Cédric Gras est allé sur tous les continents, il a sillonné quantités de territoires. Il a croisé des êtres humains de toutes sortes, s'est confronté à une impressionnante variété de modes de vie.
De ce qu'il a vu, de ceux qu'il a rencontrés, il garde des souvenirs forts qu'il partage ici.

Cédric Gras est intelligent et cultivé, il ne voyage pas "idiot", il ne se contente pas de superficialité et les nombreuses idées qu'il avance dans ce texte sont pour la plupart très intéressantes.
À l'occasion, il se lance dans des aphorismes, à l'instar de son ami Sylvain Tesson avec lequel il a partagé de nombreuses aventures : "Le tourisme c'est quand on raque, le voyage quand on radine."
Eh oui, le voyage n'est pas fait de luxe, du moins pas de luxe matériel, mais il est fait de simplicité, de vécu authentique et de découvertes.

Ce livre n'est pas un guide touristique. Ce n'est pas un récit de voyages.
C'est un essai, une succession d'observations et de réflexions.
Mais avant tout, Cédric Gras écrit sur l'évolution du voyage au fil du temps.
Désabusé, il constate avec tristesse que notre époque n'a plus rien à offrir aux aventuriers. Tout a déjà été découvert sur terre, pas le moindre petit recoin nouveau à se mettre sous la dent : "Je suis un voyageur en retard" regrette-il.
Oui, plus aucune terra incognita sur notre planète qui a déjà été sillonnée de long en large dans ses moindres recoins, mais cela n'empêche pas d'y faire de merveilleux voyages, à condition de bien savoir observer et comprendre ce que l'on voit.

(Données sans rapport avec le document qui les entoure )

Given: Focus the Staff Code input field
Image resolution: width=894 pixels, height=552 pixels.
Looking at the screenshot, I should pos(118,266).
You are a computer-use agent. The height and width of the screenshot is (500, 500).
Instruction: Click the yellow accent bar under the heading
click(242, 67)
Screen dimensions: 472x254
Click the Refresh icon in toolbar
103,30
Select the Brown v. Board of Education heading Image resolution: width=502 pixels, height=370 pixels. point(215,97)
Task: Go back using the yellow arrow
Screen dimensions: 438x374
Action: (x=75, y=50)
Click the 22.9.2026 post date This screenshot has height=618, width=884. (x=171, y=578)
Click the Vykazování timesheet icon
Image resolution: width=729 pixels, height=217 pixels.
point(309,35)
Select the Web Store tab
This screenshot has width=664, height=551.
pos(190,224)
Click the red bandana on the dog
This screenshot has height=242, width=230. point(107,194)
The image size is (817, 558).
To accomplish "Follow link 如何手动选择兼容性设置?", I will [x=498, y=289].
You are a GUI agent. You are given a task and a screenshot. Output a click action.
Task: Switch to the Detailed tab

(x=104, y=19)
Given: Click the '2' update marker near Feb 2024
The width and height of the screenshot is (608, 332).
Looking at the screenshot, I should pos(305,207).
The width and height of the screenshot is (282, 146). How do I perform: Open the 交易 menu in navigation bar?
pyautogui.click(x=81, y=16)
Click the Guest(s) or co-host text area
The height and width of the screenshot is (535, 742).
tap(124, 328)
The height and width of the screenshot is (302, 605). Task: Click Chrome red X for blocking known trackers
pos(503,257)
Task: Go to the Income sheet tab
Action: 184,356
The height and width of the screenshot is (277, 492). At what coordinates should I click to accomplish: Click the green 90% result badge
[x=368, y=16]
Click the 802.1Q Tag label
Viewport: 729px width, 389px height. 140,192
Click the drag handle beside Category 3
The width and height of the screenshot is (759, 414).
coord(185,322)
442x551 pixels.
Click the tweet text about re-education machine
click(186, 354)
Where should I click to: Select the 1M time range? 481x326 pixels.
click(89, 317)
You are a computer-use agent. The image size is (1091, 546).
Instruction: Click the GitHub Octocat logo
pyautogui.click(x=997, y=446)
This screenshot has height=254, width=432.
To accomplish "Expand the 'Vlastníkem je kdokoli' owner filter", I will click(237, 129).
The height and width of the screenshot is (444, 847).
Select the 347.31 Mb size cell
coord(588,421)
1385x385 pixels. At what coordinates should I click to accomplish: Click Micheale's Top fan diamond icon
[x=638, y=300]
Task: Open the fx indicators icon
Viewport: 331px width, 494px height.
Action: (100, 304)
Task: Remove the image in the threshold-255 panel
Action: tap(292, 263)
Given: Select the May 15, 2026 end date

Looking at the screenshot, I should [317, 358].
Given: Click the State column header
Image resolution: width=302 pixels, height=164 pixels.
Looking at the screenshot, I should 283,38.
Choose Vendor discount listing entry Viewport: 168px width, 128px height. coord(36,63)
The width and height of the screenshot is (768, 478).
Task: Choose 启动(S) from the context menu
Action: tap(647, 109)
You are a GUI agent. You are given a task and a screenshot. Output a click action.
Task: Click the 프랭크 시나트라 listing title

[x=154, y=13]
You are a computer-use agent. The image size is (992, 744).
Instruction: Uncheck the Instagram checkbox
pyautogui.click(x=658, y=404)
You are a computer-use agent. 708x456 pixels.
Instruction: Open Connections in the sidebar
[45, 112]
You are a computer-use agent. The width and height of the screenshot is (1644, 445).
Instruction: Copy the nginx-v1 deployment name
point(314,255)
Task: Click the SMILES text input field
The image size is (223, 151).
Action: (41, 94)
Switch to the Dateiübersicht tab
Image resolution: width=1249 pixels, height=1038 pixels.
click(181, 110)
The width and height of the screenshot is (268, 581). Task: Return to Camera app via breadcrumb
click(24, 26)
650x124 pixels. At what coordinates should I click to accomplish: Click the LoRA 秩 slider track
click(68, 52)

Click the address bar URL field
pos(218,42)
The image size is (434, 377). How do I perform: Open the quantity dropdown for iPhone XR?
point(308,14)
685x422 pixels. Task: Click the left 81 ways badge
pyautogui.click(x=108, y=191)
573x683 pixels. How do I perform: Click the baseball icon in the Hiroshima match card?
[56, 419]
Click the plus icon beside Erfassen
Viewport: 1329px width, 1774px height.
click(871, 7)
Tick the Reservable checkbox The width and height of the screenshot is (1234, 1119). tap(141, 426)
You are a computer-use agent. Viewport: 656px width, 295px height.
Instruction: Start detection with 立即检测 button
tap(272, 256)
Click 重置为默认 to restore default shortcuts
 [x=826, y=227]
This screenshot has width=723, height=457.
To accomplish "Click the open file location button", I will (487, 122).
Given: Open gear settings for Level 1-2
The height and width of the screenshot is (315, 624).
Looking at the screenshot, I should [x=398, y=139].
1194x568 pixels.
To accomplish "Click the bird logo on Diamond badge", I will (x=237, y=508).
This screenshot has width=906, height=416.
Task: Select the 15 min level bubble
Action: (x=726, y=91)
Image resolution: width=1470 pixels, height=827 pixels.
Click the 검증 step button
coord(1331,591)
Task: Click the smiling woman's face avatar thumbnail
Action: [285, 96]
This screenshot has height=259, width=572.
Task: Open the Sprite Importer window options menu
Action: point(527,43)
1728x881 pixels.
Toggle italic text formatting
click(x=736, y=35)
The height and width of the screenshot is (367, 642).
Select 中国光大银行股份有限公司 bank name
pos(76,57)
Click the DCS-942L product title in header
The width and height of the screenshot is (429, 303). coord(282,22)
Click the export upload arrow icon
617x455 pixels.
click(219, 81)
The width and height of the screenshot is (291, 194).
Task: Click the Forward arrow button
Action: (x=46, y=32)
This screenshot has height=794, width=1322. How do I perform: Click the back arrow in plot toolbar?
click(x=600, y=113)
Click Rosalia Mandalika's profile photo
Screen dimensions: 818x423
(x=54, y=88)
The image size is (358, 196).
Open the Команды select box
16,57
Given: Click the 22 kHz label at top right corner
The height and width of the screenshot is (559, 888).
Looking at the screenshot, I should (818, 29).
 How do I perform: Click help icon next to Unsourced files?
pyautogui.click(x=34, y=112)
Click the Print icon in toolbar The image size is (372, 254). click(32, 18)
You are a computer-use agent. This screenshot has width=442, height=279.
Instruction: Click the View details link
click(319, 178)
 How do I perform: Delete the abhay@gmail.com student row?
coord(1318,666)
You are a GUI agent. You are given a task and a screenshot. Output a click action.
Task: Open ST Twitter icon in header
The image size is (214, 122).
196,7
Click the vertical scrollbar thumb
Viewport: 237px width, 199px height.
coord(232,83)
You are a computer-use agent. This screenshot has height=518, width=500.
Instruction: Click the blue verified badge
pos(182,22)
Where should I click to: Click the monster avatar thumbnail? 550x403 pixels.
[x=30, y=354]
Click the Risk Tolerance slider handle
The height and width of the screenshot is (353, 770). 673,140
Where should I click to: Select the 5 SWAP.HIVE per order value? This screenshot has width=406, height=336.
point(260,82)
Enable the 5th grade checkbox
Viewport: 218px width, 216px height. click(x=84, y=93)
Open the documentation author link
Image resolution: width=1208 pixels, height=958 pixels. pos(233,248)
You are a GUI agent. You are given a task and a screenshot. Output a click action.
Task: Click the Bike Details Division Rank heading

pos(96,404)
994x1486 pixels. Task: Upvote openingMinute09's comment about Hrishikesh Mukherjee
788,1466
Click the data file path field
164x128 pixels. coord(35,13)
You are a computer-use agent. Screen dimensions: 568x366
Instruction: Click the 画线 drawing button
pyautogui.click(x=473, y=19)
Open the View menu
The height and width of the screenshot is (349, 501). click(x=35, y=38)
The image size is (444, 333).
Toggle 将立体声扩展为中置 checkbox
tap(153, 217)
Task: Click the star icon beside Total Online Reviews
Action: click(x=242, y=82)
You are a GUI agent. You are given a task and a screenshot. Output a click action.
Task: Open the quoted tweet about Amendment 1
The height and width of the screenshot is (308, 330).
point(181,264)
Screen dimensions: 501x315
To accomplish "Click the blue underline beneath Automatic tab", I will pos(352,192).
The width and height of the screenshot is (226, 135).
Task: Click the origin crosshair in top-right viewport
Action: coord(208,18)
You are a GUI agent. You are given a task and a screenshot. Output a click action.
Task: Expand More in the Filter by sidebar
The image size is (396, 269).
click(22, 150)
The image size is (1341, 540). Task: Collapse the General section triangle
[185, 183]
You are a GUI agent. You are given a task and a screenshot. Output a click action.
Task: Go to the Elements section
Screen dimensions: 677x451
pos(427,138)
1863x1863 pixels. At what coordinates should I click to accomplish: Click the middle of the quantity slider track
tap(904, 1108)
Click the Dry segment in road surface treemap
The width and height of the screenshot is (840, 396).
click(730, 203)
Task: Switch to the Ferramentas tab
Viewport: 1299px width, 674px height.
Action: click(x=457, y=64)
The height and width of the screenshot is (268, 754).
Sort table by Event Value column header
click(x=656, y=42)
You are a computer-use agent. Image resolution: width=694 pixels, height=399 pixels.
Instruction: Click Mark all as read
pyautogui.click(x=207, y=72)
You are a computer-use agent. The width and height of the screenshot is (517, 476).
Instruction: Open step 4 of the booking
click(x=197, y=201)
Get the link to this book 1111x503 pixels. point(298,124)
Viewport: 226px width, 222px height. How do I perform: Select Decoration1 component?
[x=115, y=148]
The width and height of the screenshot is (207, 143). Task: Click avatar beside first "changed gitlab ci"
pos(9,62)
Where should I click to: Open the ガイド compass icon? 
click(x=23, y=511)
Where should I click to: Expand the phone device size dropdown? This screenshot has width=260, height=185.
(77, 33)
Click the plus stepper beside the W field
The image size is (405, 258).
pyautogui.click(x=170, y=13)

Très intéressant, Les saisons du voyage n'est cependant pas exempts de défauts, la fin en particulier m'a paru un peu décousue et en-dessous du reste de l'ouvrage.
Mais cela n'empêche pas l'ensemble de rester une excellente lecture, agréable et intelligente.

Dans la même catégorie, je ne peux m'empêcher de mentionner l'indétrônable Petit traité sur l'immensité du monde de Sylvain Tesson, véritable coffre au trésor que je rouvre régulièrement et que je recommande à tous ceux qui ne l'ont pas encore lu.
Vive la lecture qui nous offre en toutes saisons de si merveilleux voyages !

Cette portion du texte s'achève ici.